_Page excerpt_
**ATHENA WITH PYTHON3**
===

In [None]:
import boto3
import pandas,os,io

s3 = boto3.client('s3', region_name='eu-west-1')
athena = boto3.client('athena', region_name='eu-west-1')
bucket = os.getenv('USER')+"-"+os.getenv('WORKSHOP')+"-aws-bigdata-workshop"
table = "tweets-hillary-"+os.getenv('USER')+os.getenv('WORKSHOP')
print("Table NAME : "+table)

def do_query(query):
    response = athena.start_query_execution(
        QueryString=query,
        QueryExecutionContext={
            'Database': 'default'
        },
        ResultConfiguration={
            'OutputLocation': 's3://'+bucket+'/athena/',
        }
    )
    print ("QueryExecutionId "+response['QueryExecutionId'])
    return response['QueryExecutionId']

def get_result(rid):
    try:
        response = athena.get_query_results(
            QueryExecutionId=""+rid
        )

[Data records]
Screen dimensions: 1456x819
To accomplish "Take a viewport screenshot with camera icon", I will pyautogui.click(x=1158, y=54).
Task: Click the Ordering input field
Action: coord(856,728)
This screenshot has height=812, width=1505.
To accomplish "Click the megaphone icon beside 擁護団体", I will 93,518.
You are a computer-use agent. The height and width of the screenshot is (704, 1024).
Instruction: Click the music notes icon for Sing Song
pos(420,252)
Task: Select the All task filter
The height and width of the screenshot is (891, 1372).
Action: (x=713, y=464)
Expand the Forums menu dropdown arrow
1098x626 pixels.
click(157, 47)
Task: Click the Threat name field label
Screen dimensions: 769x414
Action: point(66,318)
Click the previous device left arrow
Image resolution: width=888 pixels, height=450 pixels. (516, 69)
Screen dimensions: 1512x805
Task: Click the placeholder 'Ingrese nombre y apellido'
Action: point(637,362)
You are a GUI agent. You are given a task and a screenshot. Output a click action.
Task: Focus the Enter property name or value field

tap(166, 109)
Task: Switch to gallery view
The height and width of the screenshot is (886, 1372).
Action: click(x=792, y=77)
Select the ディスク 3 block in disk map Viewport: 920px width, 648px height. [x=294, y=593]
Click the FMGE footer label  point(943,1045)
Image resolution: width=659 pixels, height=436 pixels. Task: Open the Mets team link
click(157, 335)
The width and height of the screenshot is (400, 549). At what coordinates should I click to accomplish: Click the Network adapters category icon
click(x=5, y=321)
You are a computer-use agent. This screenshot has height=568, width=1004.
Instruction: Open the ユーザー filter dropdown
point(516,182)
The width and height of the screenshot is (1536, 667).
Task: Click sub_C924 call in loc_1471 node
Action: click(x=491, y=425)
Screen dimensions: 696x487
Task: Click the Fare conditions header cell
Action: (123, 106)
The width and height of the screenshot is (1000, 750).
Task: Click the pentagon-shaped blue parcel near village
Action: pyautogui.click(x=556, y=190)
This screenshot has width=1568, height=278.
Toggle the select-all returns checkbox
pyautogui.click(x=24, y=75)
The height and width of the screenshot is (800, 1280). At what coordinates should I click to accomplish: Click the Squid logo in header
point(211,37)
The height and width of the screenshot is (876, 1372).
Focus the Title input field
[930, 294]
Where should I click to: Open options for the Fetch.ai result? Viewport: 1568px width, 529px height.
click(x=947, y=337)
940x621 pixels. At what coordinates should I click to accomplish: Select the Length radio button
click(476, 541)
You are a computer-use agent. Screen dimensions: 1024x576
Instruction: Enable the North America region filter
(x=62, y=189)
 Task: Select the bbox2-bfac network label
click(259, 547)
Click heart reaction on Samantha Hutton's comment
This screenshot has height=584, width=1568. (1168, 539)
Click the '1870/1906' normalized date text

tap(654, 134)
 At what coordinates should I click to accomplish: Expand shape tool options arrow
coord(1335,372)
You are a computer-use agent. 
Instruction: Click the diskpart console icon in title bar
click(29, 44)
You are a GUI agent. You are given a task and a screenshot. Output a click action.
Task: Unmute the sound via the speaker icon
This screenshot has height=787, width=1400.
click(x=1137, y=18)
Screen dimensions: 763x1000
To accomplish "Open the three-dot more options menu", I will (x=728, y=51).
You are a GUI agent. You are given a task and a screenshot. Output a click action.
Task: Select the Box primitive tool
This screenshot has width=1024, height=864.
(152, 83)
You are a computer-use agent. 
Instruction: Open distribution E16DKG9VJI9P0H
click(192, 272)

_Instructions_
(1) Please summarize the Athena with Python3 code in two sentences.
(2) Extend the Athena with Python3 code, picking up right after its final line.

_Final results_
(1) The code imports boto3, pandas, os, and io, creates S3 and Athena clients in the eu-west-1 region, builds a bucket name and a table name from the USER and WORKSHOP environment variables, and prints the table name. It then defines do_query, which starts an Athena query against the default database, writes results to the bucket's athena folder, and prints and returns the query execution ID, and it begins get_result, which requests the query results for a given execution ID.

(2)
        key = 'athena/'+rid+'.csv'
        obj = client.get_object(Bucket=bucket, Key=key)
        df = pandas.read_csv(io.BytesIO(obj['Body'].read()), encoding='utf8',lineterminator='\n')
        return df
    except :
        print("error or Query has not yet finished")


In [None]:
create = " \
    CREATE EXTERNAL TABLE IF NOT EXISTS default."+table+" ( \
      `id` bigint, \
      `name` string, \
      `message` string, \
      `ts` bigint, \
      `isodate` timestamp, \
      `date` string \
    ) \
    ROW FORMAT SERDE 'org.apache.hadoop.hive.serde2.lazy.LazySimpleSerDe' \
    WITH SERDEPROPERTIES ( \
      'serialization.format' = ',', \
      'field.delim' = '|' \
    ) LOCATION 's3://aws-potus-eu-west-1/split/Hillary/' \
    TBLPROPERTIES ('has_encrypted_data'='false'); \
    "

In [None]:
r = do_query(create)

In [None]:
r = do_query("select count(distinct id) from "+table+" where message like '%trump%';")

In [None]:
df = get_result(r)
df.head()

In [None]:
r = do_query("select * from "+table+" where message like '%trump%';")

In [None]:
df = get_result(r)
df.head()

In [None]:
r = do_query("select count(distinct id) from "+table+" ;")

In [None]:
df = get_result(r)
df.head()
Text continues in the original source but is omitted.